Estados Unidos ejecutó este sábado una nueva serie de ataques contra múltiples objetivos militares en Irán, en respuesta al ataque con drones atribuido a Teherán contra un petrolero que navegaba por el estrecho de Ormuz, informó el Comando Central de Estados Unidos (Centcom).
Según el organismo militar, la ofensiva fue una respuesta directa a lo que calificó como la continua agresión iraní contra la navegación comercial. El Centcom afirmó que, tras los bombardeos efectuados el viernes por un incidente previo que involucró al buque M/V Ever Lovely, Irán tuvo la oportunidad de respetar el acuerdo de alto el fuego, pero decidió no hacerlo.
Los ataques estadounidenses estuvieron dirigidos contra infraestructura de vigilancia militar, sistemas de comunicaciones, posiciones de defensa aérea, instalaciones de almacenamiento de drones y capacidades destinadas al despliegue de minas navales.

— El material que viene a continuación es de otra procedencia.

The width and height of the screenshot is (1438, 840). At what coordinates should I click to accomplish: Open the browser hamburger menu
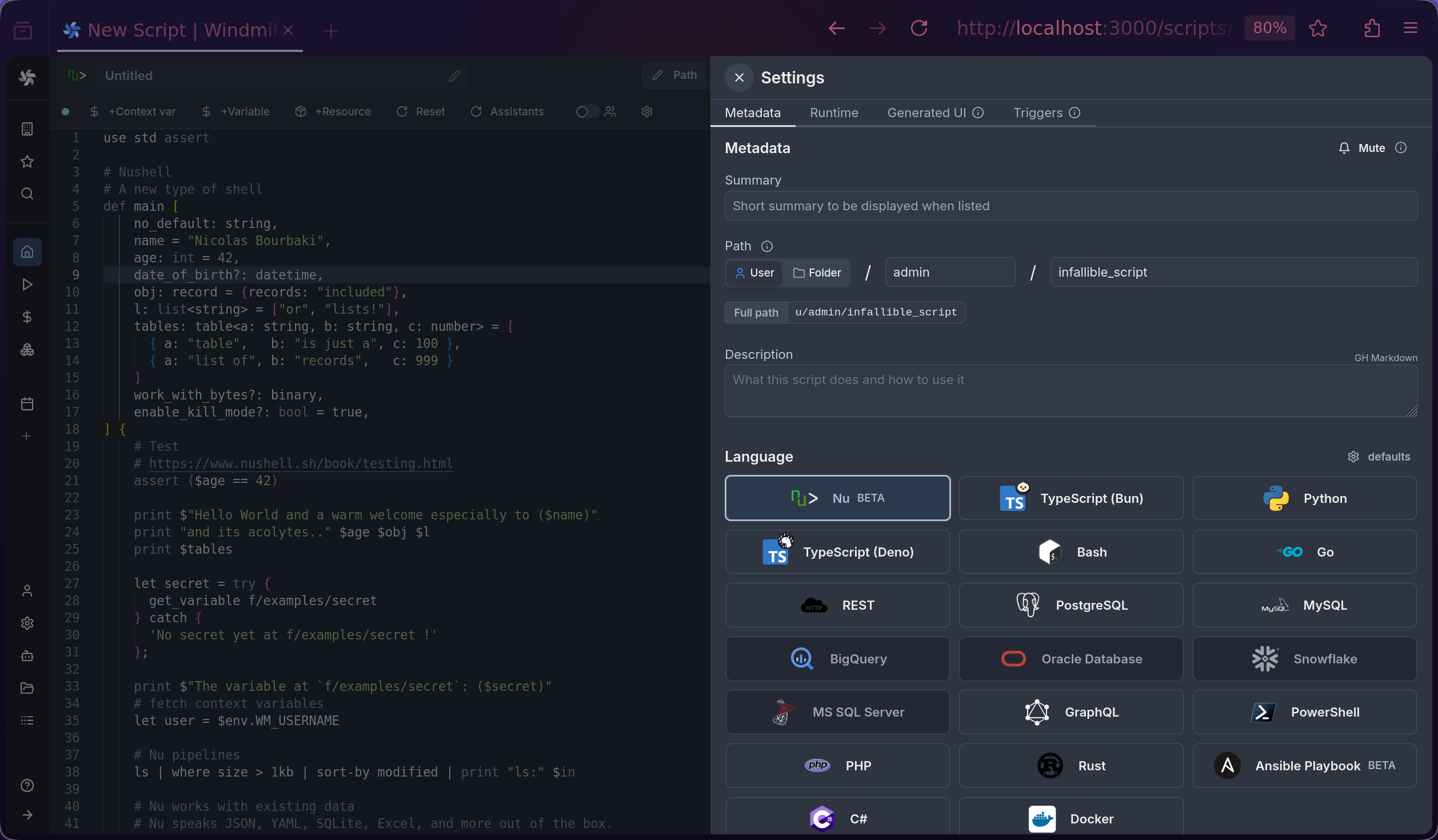pyautogui.click(x=1410, y=28)
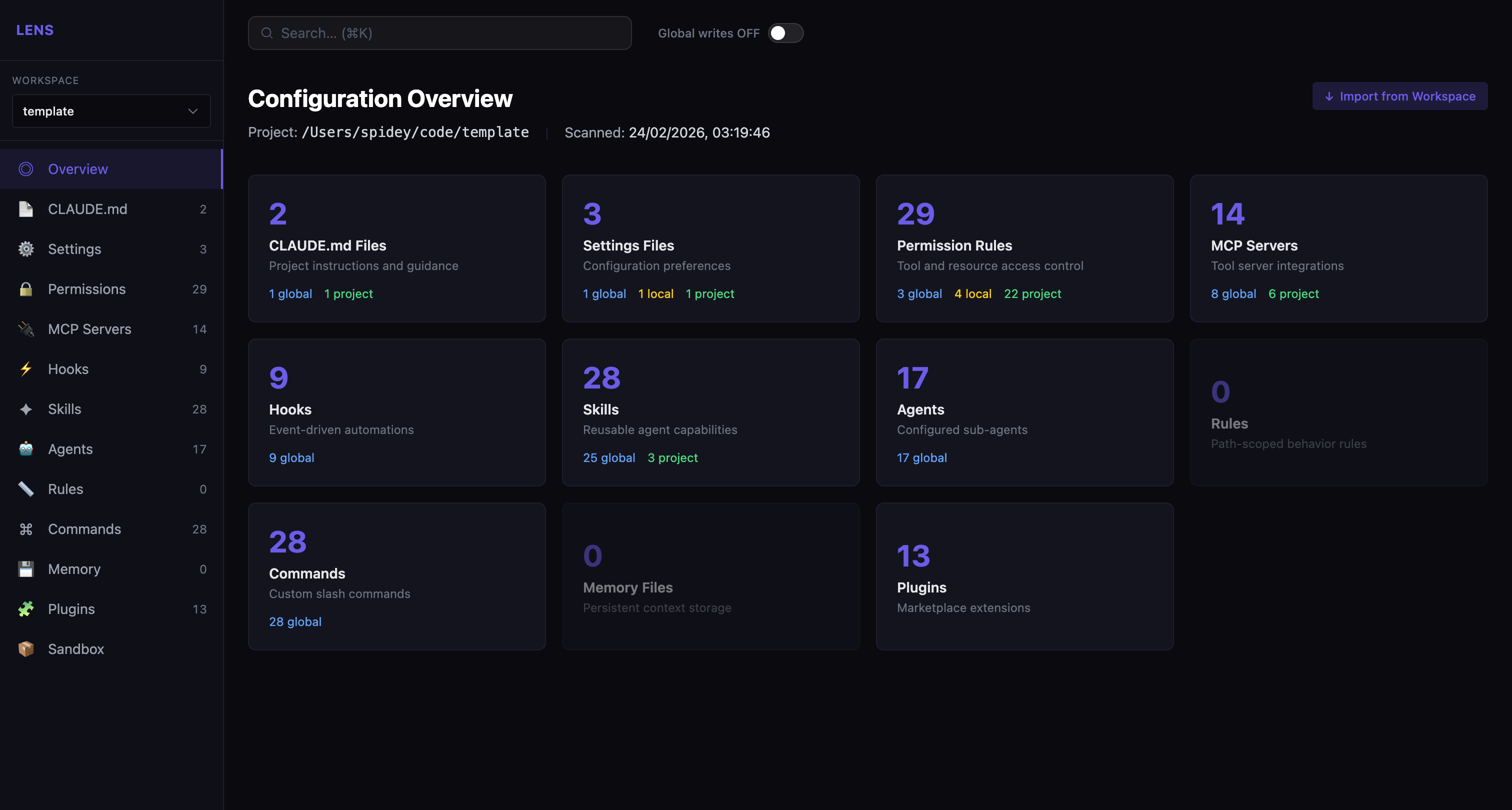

Pese a la escalada, el Comando Central aseguró que el tránsito de embarcaciones comerciales por el estrecho de Ormuz se mantiene operativo y afirmó que las fuerzas estadounidenses continúan en estado de alerta, preparadas para responder ante cualquier nueva amenaza.
La nueva ofensiva se produjo después de que Irán acusara a Washington de incumplir el memorando de entendimiento firmado entre ambos países y justificara sus posteriores ataques contra objetivos estadounidenses como un acto de legítima defensa.
Por su parte, el presidente de Estados Unidos, Donald Trump, sostuvo que Irán cometió una violación «insensata» del alto el fuego al lanzar, según denunció, al menos cuatro drones de ataque contra embarcaciones que transitaban por el estratégico estrecho de Ormuz.